#vito vacation handoff
1 messages · Page 1 of 1 (latest)
cc @sleek crater @elfin badge @weary sedge @hardy jungle
This PR is mostly small changes, but it's a bit of a grab bag so it's possible some things help and other things hinder: https://github.com/dagger/dagger/pull/10254
Context: https://discord.com/channels/707636530424053791/1364354292982616074 - it seemed to help in the end, so as long as evals are passing I'm pretty comfortable merging it, will try to keep the PR green today
This PR is much more experimental, can be scrapped for parts: https://github.com/dagger/dagger/pull/10229
Tool chaining: shows promise, helps save token usage by minimizing round-trips, but difficult to articulate the scenarios when the model should/shouldn't use chaining. Example of this is with WorkspacePattern where the model tries to "chain" a string value into a required arg for the next call, not realizing you can only chain objects. I added validations for this so the model can learn on the fly, but it sucks to watch it stumble. Lightly considering generalizing the chaining to support passing any result type T into a single missing required arg of same type (T) but not sure, could be unsound. Convenient result of that would be chaining calls could work by literally just calling them in order, if we adopt a policy of any missing required arg uses the most recently observed value of the required type. (We already do this - kind of - for the typed self args, but those use "highest numbered" whereas we would actually want "most recently returned")

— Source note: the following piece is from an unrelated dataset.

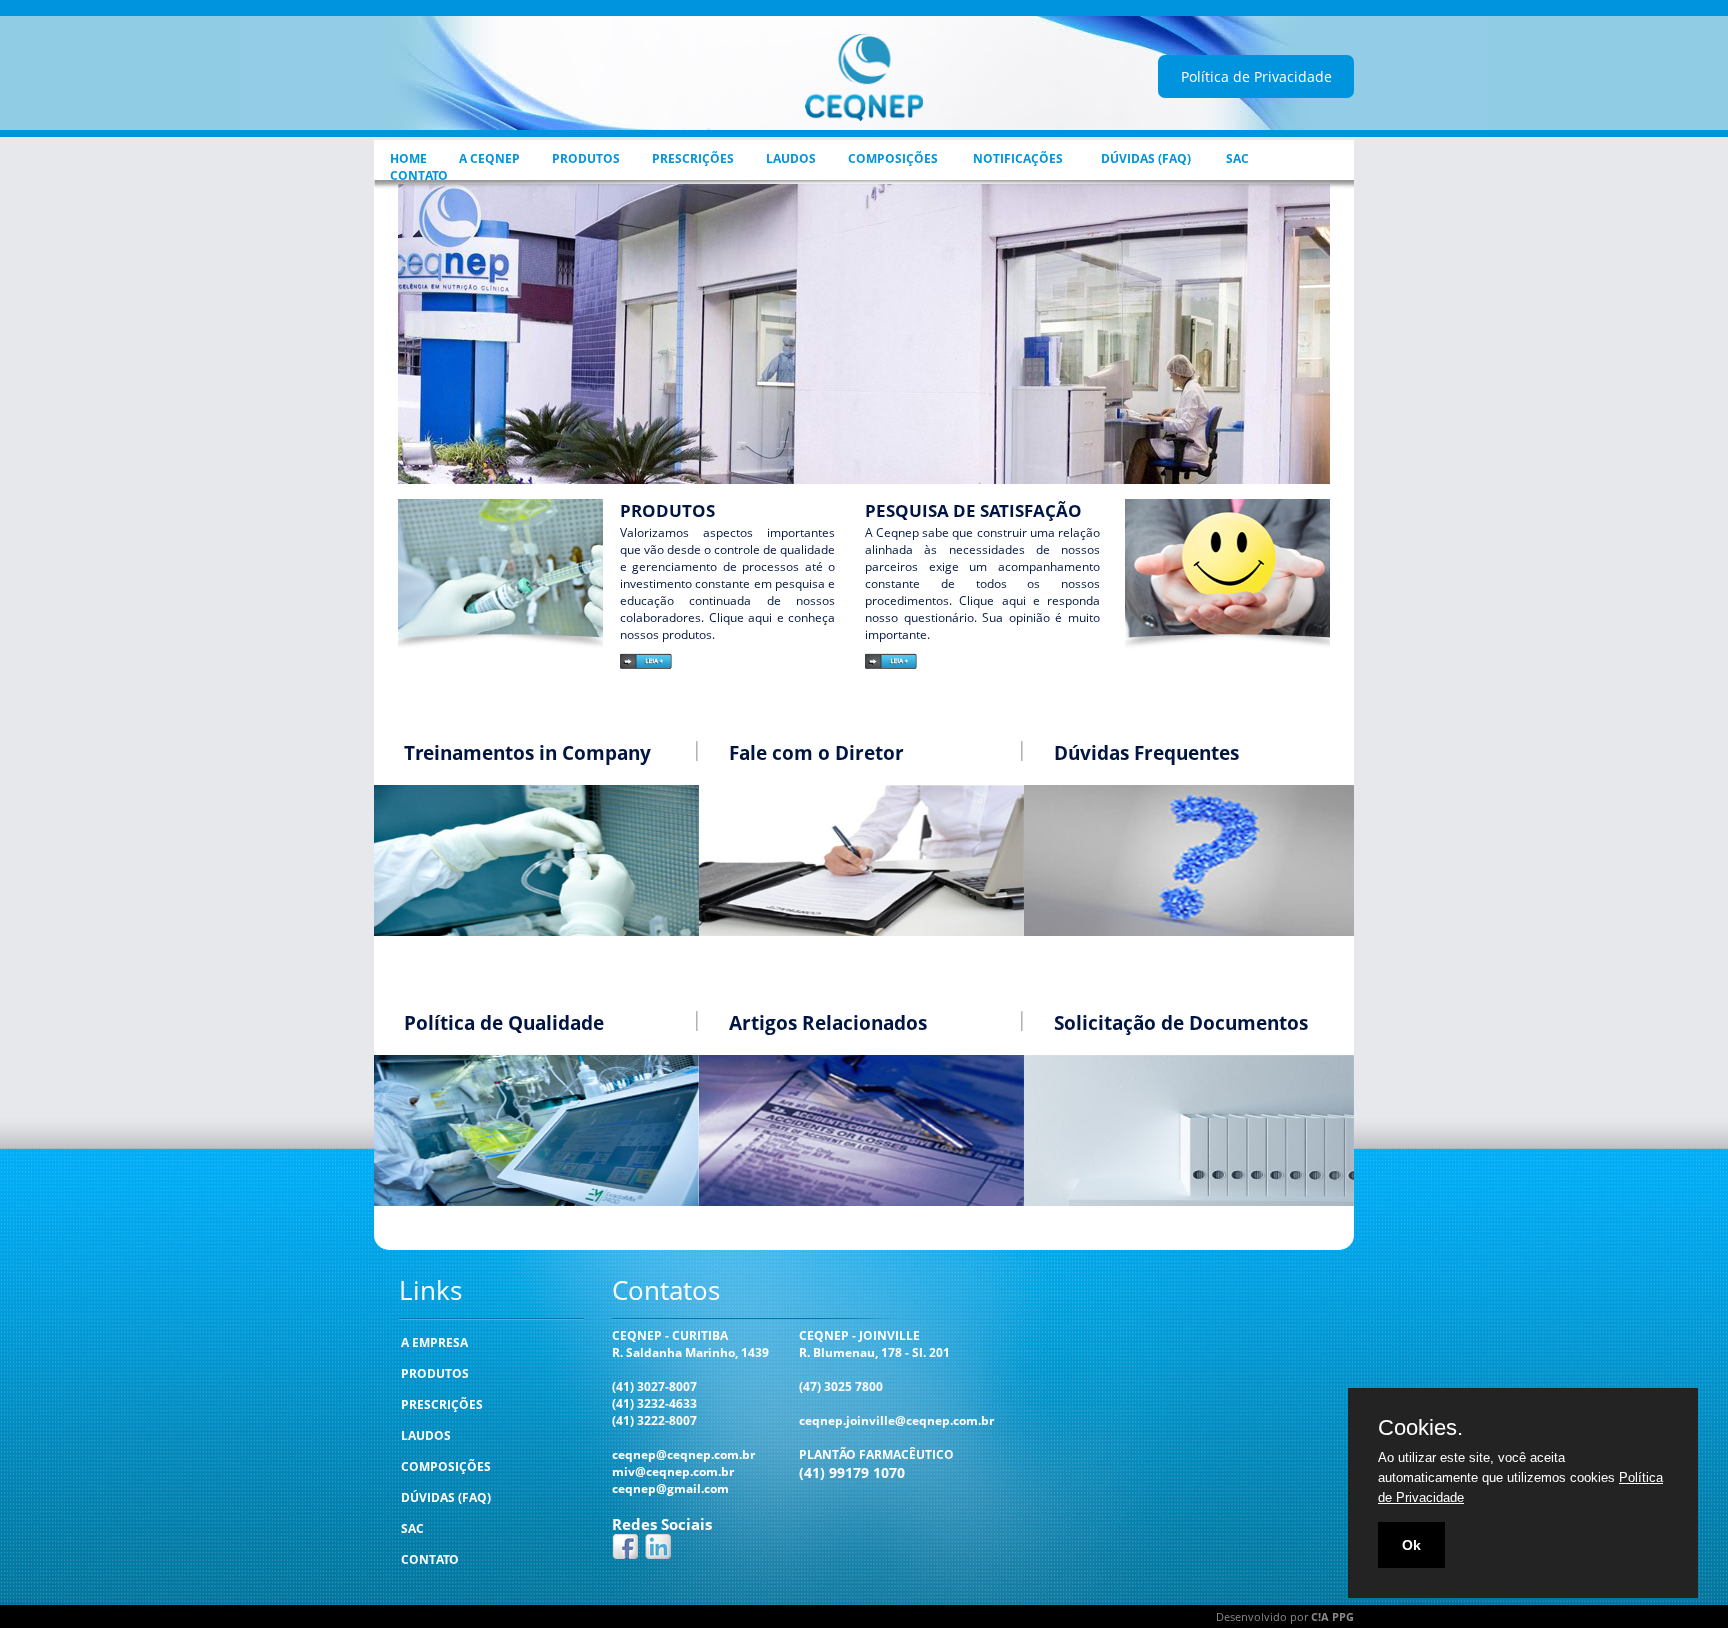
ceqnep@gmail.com (670, 1488)
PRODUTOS (586, 158)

Eliminating dynamic tool descriptions + schemas: the new scheme leans on dynamic tool descriptions and schemas, which unfortunately busts caches all the time. I added a list_objects tool which helps but we're not fully there yet. It's a bummer to lose the "enum" schema trick for listing valid IDs, since that's the one schema attribute respected by all major models.
Thank you so much for this amazing work! I'll try to experiment with the various ideas in chaining tools and see if i can improve the evals!